ATI RN
ATI Perfusion Quizlet
1. A 52-year-old patient has a new diagnosis of pernicious anemia. The nurse determines that the patient understands the teaching about the disorder when the patient states:
- A. I need to start eating more red meat and liver.
- B. I will stop having a glass of wine with dinner.
- C. I could choose nasal spray rather than injections of vitamin B12.
- D. I will need to take a proton pump inhibitor such as omeprazole (Prilosec).
Correct answer: C
Rationale: The correct answer is C. Pernicious anemia is a condition where the body can't absorb enough vitamin B12. Treatment usually involves lifelong replacement of vitamin B12. In this case, the patient understanding the disorder is correctly demonstrated by choosing nasal spray or injections of vitamin B12 for replacement therapy. Choices A, B, and D are incorrect because increasing red meat/liver intake, stopping wine consumption, or taking a proton pump inhibitor like omeprazole do not address the primary issue of vitamin B12 absorption in pernicious anemia.
2. Which action will the admitting nurse include in the care plan for a patient who has neutropenia?
- A. Avoid intramuscular injections
- B. Check temperature every 4 hours
- C. Omit fruits or vegetables from the diet
- D. Place a 'No Visitors' sign on the door
Correct answer: B
Rationale: The correct answer is B: 'Check temperature every 4 hours.' Neutropenic patients have a weakened immune system due to low levels of neutrophils, which are a type of white blood cell that helps fight infections. Monitoring the patient's temperature every 4 hours is crucial because the earliest sign of infection in a neutropenic patient is often a fever. This allows for early detection of any potential infections. Choices A, C, and D are incorrect because avoiding intramuscular injections, omitting fruits or vegetables from the diet, and placing a 'No Visitors' sign on the door are not specific actions directly related to managing neutropenia or monitoring for signs of infection.
3. Which statement by a patient indicates good understanding of the nurse’s teaching about prevention of sickle cell crisis?
- A. Home oxygen therapy is frequently used to decrease sickling.
- B. There are no effective medications that can help prevent sickling.
- C. Routine continuous dosage narcotics are prescribed to prevent a crisis.
- D. Risk for a crisis is decreased by having an annual influenza vaccination.
Correct answer: D
Rationale: Because infection is the most common cause of a sickle cell crisis, influenza, Haemophilus influenzae, pneumococcal pneumonia, and hepatitis immunizations should be administered.
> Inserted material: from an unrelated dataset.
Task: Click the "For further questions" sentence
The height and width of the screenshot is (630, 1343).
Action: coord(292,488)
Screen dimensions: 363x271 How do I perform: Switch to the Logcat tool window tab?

4. Which patient requires the most rapid assessment and care by the emergency department nurse?
- A. The patient with hemochromatosis who reports abdominal pain
- B. The patient with neutropenia who has a temperature of 101.8°F
- C. The patient with thrombocytopenia who has oozing gums after a tooth extraction
- D. The patient with sickle cell anemia who has had nausea and diarrhea for 24 hours
Correct answer: B
Rationale: The correct answer is B because a neutropenic patient with a fever is at high risk for developing sepsis. Sepsis can progress rapidly and lead to life-threatening complications. Immediate assessment, obtaining cultures, and initiating antibiotic therapy are essential in this situation. Choices A, C, and D do not present with the same level of urgency as a neutropenic patient with a fever. Abdominal pain in a hemochromatosis patient, oozing gums after a tooth extraction in a thrombocytopenic patient, and nausea and diarrhea in a patient with sickle cell anemia, while concerning, do not indicate the same immediate risk of sepsis as a neutropenic patient with a fever.
5. A patient with immune thrombocytopenic purpura (ITP) has an order for a platelet transfusion. Which information indicates that the nurse should consult with the healthcare provider before obtaining and administering platelets?
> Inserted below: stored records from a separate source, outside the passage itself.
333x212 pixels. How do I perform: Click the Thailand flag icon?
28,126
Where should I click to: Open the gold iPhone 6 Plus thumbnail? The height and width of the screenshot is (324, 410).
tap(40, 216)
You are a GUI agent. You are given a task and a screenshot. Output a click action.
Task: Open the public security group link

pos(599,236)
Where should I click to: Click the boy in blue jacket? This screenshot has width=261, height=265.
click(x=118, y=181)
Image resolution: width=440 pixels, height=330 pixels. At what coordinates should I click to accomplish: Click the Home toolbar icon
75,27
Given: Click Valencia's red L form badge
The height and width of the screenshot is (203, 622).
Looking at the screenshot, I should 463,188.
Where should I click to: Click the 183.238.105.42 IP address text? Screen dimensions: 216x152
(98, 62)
- A. Platelet count is 42,000/µL
- B. Petechiae are present on the chest
- C. Blood pressure (BP) is 94/56 mm Hg
- D. Blood is oozing from the venipuncture site
Correct answer: A
Rationale: The correct answer is A. Platelet transfusions are not usually indicated until the platelet count is below 10,000 to 20,000/µL unless the patient is actively bleeding. In this case, with a platelet count of 42,000/µL, the count is not critically low, and the patient is not actively bleeding. Therefore, the nurse should consult with the healthcare provider before giving the transfusion. Choices B, C, and D are incorrect because the presence of petechiae, low blood pressure, and oozing from the venipuncture site are common findings in patients with ITP and do not necessarily require immediate consultation before administering a platelet transfusion.